### PAGE EXCERPT
THE MAN OF THE WORLD, HIS FIRST STEPS

SEEKING THE MASTER

FINDING THE MASTER

THE CHRIST LIFE

THE CHRIST TRIUMPHANT AND THE WORK OF THE HIERARCHY

WHY WE BELIEVE IN THE COMING OF A WORLD TEACHER

 

 

 

 

 

 

 

 

 

 

 

 

 

 

 

 

 

 

 

 

 

INITIATION, THE PERFECTING OF MAN

 

ANNIE BESANT

 

 

 

 

 

 

 

 

 

 

 

 

 

 

 

FOREWORD

 

THERE is nothing new in these lectures, but only old truths retold. But the truths are of such vivid and perennial interest that, though old, they are never stale, and, though well known, there is always something to say which seems to throw on them new light and new charm. For they touch the deepest recesses of our being, and bring the breath of heaven into the lower life of earth.

Constantly immersed as are most in the affairs of daily life, they are apt to lose sight of “the things which belong to their peace”, and so any call to “lift up their eyes unto the hills” is welcomed by the earnest and the aspiring. The eternal verities are always restful, as is the view of snowy peaks to those toiling along the dusty roads of valleys far below.

May these reminders of the ancient facts of discipleship and Masterhood nerve some to effort; encourage others to perseverance. May they help some to realise the possibility of obeying the command: “Be ye therefore perfect, even as your Father in heaven is perfect.”

ANNIE BESANT.

### MATERIAL SHOWN
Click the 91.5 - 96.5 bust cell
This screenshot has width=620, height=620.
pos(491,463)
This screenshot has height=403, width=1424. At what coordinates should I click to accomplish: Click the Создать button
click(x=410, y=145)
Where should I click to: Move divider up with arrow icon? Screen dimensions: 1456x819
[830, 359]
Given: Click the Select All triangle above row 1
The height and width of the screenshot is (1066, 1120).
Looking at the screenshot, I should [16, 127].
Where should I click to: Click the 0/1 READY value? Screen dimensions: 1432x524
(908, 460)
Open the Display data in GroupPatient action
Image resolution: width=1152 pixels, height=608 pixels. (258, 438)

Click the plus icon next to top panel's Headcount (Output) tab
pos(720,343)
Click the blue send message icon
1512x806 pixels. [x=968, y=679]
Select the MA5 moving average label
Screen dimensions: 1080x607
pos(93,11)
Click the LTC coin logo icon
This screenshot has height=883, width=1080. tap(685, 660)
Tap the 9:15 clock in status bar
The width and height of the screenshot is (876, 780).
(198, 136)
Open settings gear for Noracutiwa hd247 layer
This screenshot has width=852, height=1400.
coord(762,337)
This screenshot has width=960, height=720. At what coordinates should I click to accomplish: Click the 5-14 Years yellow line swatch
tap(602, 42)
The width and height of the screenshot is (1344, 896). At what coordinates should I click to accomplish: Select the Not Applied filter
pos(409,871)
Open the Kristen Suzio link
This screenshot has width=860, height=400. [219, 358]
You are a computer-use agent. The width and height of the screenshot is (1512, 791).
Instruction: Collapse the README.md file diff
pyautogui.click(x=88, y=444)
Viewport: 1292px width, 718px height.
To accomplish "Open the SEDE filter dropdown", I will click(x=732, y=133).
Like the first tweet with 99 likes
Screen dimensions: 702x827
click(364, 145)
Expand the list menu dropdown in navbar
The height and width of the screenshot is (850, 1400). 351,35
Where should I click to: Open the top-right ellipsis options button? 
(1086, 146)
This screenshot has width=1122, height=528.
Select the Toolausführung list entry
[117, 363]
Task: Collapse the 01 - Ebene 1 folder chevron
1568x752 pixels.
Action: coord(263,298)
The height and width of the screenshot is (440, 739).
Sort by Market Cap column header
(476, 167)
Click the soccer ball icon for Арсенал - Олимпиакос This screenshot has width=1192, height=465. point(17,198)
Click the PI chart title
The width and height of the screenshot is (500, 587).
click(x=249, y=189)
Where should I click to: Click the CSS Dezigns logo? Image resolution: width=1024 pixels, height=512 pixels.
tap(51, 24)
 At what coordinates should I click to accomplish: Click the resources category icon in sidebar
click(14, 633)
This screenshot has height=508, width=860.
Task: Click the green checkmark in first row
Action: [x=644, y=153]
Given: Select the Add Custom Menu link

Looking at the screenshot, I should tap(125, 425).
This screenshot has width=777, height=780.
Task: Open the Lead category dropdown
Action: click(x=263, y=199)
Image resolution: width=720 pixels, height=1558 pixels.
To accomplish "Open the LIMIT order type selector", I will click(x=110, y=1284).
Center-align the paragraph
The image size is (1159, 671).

### REQUIREMENTS
[1] Transcribe everything in the foreword excerpt from "Constantly immersed as" down to "ANNIE BESANT.", keeping every word and mark as it appears.
[2] Give everything from the first line of the records down to the line containing "This screenshot has height=883, width=1080.", both included, as a JSON list of strings with one string per line. Leave out blank lines and include nothing beyond that line.

### FINAL RESULTS
[1]
Constantly immersed as are most in the affairs of daily life, they are apt to lose sight of “the things which belong to their peace”, and so any call to “lift up their eyes unto the hills” is welcomed by the earnest and the aspiring. The eternal verities are always restful, as is the view of snowy peaks to those toiling along the dusty roads of valleys far below.

May these reminders of the ancient facts of discipleship and Masterhood nerve some to effort; encourage others to perseverance. May they help some to realise the possibility of obeying the command: “Be ye therefore perfect, even as your Father in heaven is perfect.”

ANNIE BESANT.

[2]
[
  "Click the 91.5 - 96.5 bust cell",
  "This screenshot has width=620, height=620.",
  "pos(491,463)",
  "This screenshot has height=403, width=1424. At what coordinates should I click to accomplish: Click the Создать button",
  "click(x=410, y=145)",
  "Where should I click to: Move divider up with arrow icon? Screen dimensions: 1456x819",
  "[830, 359]",
  "Given: Click the Select All triangle above row 1",
  "The height and width of the screenshot is (1066, 1120).",
  "Looking at the screenshot, I should [16, 127].",
  "Where should I click to: Click the 0/1 READY value? Screen dimensions: 1432x524",
  "(908, 460)",
  "Open the Display data in GroupPatient action",
  "Image resolution: width=1152 pixels, height=608 pixels. (258, 438)",
  "Click the plus icon next to top panel's Headcount (Output) tab",
  "pos(720,343)",
  "Click the blue send message icon",
  "1512x806 pixels. [x=968, y=679]",
  "Select the MA5 moving average label",
  "Screen dimensions: 1080x607",
  "pos(93,11)",
  "Click the LTC coin logo icon",
  "This screenshot has height=883, width=1080. tap(685, 660)"
]